- Date: 4–9 September
- Edition: 25th
- Surface: Clay
- Location: Seville, Spain

Champions

Singles
- Roberto Carballés Baena

Doubles
- Alberto Barroso Campos / Pedro Martínez
| Copa Sevilla |

= 2023 Copa Sevilla =

The 2023 Copa Sevilla was a professional tennis tournament played on clay courts. It was the 25th edition of the tournament which was part of the 2023 ATP Challenger Tour. It took place in Seville, Spain between 4 and 9 September 2023.
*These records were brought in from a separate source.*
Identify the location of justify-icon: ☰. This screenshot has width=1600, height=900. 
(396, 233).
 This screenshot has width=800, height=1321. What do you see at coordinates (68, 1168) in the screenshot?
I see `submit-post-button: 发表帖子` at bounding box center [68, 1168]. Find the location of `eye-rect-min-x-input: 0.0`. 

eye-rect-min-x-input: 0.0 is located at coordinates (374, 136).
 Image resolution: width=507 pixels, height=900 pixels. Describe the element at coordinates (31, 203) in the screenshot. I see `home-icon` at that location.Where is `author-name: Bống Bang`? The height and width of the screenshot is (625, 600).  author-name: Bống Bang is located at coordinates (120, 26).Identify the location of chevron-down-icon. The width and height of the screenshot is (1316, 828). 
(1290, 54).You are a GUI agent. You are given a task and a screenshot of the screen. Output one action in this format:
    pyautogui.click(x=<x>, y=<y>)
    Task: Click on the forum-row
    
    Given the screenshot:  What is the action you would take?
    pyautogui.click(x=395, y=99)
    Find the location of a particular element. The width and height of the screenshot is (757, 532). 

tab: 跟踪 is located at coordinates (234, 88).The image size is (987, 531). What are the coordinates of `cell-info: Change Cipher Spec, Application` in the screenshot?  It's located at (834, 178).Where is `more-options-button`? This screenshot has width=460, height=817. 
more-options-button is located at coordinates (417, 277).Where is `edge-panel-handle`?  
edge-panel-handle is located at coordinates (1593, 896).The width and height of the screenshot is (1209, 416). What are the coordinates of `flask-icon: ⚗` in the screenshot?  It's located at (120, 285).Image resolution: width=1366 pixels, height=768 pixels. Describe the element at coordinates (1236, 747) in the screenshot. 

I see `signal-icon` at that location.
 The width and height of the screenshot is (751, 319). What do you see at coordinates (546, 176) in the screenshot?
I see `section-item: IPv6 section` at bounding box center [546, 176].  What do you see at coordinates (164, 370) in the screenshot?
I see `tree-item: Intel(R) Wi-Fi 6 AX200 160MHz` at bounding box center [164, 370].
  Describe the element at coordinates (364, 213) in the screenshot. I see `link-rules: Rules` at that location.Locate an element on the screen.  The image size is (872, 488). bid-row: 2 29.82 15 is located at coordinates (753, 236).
==Singles main-draw entrants==
===Seeds===

| Country | Player | Rank^{1} | Seed |
|---|---|---|---|
| ESP | Roberto Carballés Baena | 63 | 1 |
| ARG | Pedro Cachin | 66 | 2 |
| ESP | Jaume Munar | 82 | 3 |
| ARG | Facundo Díaz Acosta | 94 | 4 |
| FRA | Hugo Gaston | 99 | 5 |
| KAZ | Timofey Skatov | 129 | 6 |
| ESP | Pedro Martínez | 132 | 7 |
| ESP | Pablo Llamas Ruiz | 144 | 8 |

- ^{1} Rankings are as of 28 August 2023.

===Other entrants===
The following players received wildcards into the singles main draw:
- ARG Pedro Cachin
- ESP Carlos Taberner
- ESP Fernando Verdasco

The following players received entry from the qualifying draw:
- ESP Diego Augusto Barreto Sánchez
- ESP Íñigo Cervantes
- NOR Viktor Durasovic
- ESP Carlos López Montagud
- ESP Imanol López Morillo
- FRA Valentin Royer

==Champions==
===Singles===

- ESP Roberto Carballés Baena def. FRA Calvin Hemery 6–3, 6–1.

===Doubles===

- ESP Alberto Barroso Campos / ESP Pedro Martínez def. IND Sriram Balaji / BRA Fernando Romboli 3–6, 7–6^{(7–5)}, [11–9].